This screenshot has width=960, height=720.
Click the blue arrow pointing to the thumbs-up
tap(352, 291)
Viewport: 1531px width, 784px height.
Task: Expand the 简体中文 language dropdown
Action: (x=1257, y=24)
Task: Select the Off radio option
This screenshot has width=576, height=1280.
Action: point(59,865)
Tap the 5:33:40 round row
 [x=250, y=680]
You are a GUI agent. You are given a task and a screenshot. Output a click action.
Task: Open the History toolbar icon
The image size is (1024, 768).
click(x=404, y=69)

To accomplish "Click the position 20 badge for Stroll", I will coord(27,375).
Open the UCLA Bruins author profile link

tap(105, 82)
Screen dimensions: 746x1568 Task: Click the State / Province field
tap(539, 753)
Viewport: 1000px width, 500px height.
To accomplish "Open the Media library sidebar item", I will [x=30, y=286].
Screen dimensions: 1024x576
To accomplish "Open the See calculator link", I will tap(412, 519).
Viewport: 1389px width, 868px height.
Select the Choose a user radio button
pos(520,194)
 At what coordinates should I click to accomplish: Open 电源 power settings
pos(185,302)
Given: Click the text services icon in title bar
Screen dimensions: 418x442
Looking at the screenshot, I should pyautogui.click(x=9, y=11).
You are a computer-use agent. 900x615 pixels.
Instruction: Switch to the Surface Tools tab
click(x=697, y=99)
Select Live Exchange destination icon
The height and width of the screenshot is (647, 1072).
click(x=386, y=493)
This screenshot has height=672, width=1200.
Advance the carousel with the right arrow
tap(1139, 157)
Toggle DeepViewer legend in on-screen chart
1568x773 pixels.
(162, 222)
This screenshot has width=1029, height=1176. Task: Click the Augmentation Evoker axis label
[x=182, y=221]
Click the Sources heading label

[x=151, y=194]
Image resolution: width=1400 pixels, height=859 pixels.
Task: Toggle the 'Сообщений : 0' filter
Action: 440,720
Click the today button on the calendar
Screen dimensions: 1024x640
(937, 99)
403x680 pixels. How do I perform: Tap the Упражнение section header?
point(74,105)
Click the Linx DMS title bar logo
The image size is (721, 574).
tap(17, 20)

--- --- ---

WORK REQUEST >> Copy out every line from the records that has the word "will".

TASK RESULT >>
To accomplish "Click the position 20 badge for Stroll", I will coord(27,375).
To accomplish "Open the Media library sidebar item", I will [x=30, y=286].
To accomplish "Open the See calculator link", I will tap(412, 519).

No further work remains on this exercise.